AE2M31ZRE seminar - Task No. 8
VQ-based speaker identification
Guidelines:
- Demonstration of clustering on the basis of K-means
- Observe K-means based clustering using the following script
kmeans_example.m.
Used data represents clusters in 2-dimensional space with adjustable
standard deviation of additive Gaussian noise.
- Observe the results of clustering in the following cases:
- varying standard deviation of additvie Gaussian noise (variable sigma)
- varying number of realizations of clustered data (variable xlen)
- varying number of clusters (variable clusternum)
- VQ of MFCC cepstrum distribution
- Replace the classification based on GMM realized within Task 8a by vector-quantization-based clasification. It means that you should use the same train and test sets, i.e. cepstral matrices with removed non-speech frames computed within the previous task.
- For the training (i.e. the creation of codebook), use K-means
algorithm (function kmeans, as it is used in demo kmeans_example.m), i.e.
- the number of clusters should be 50-200 according to the amount
of training data,
- 1st checked result:
- Display computed codebook of your voice as dependencies
c[1]-c[2], c[3]-c[4], c[5]-c[6], c[7]-c[8] (optimally in 4 subplots) commonly with the all short-time relizations for your training set.
- 2nd checked result:
- Display similarly as mentioned above your codebook commonly with the all short-time relizations for:
- testing data created from your utterances,
- testing data created from other speaker.
- Speaker indetification based on K-means Vector
Quantization (VQ)
- Compare the testing utterances of your voice and testing utternaces of other speaker with the codebook created created for your voice (from training utterances). Use the following
function for this purpose vq_encode.m.
- 3rd checked result: Display:
- values of all available values and MEAN VALUE of measured cepstral distance for all your testing utterances,
- all values same as the MEAN VALUE of measured cepstral distance for utterances of OTHER SPEAKER and YOUR CODEBOOK.

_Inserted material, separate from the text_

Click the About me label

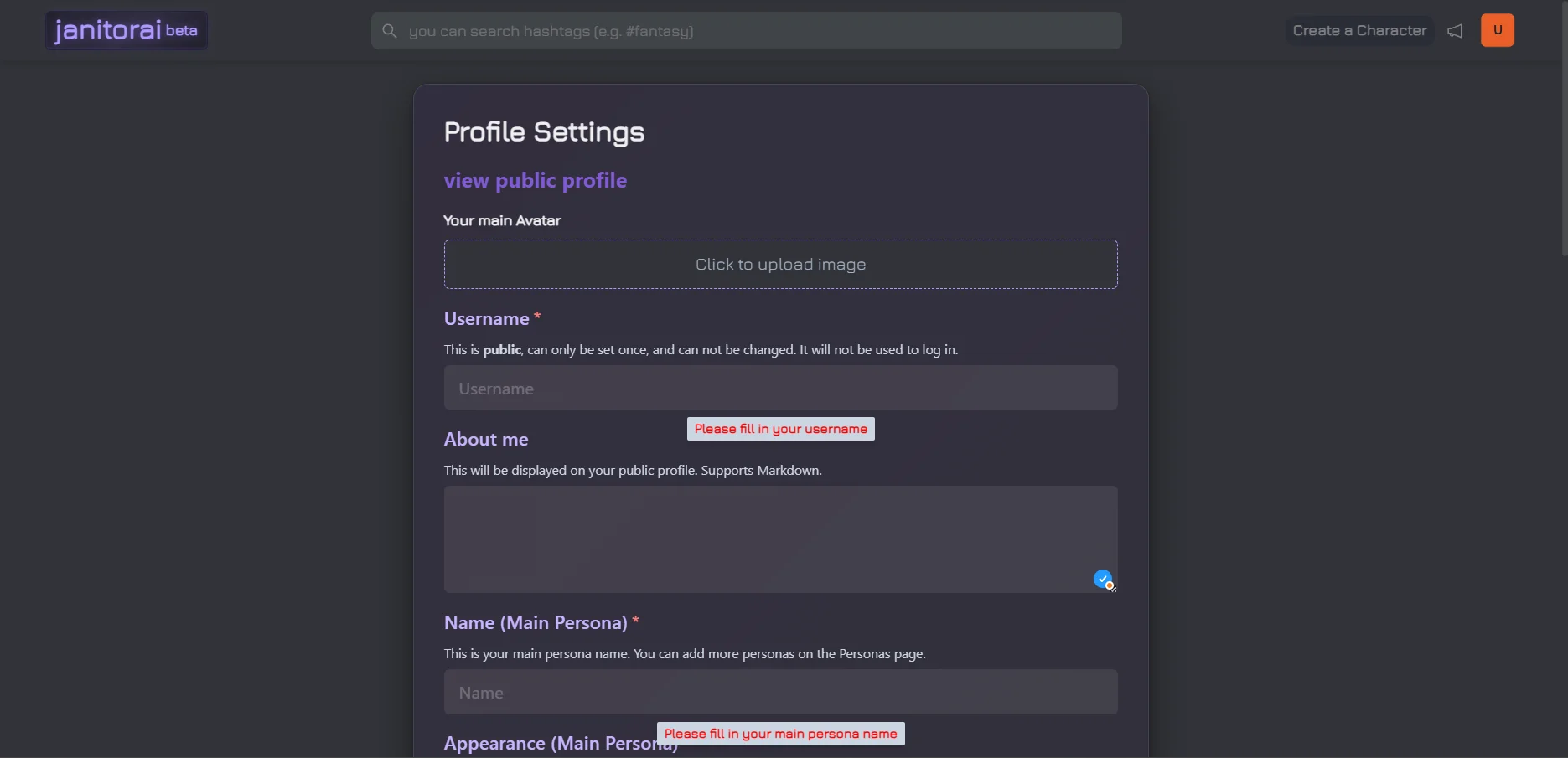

- ON-LINE speaker verification
- On the basis of mean value of distances computed for your voice and for the voices of ther speakers define empirically the value of verification threshold and realize the verification of on-line recorded utterance.
- 4th checked result:
- ON-LINE VERIFICATION OF YOUR VOICE
- recommended outputs: ACCEPTANCE/REJECTION of supposed identity + computed MEAN distance + verification threshold.
- In the case of interest and free time try to realize the verification on the basis of GMM modelling (based on the solution used within Task 8a.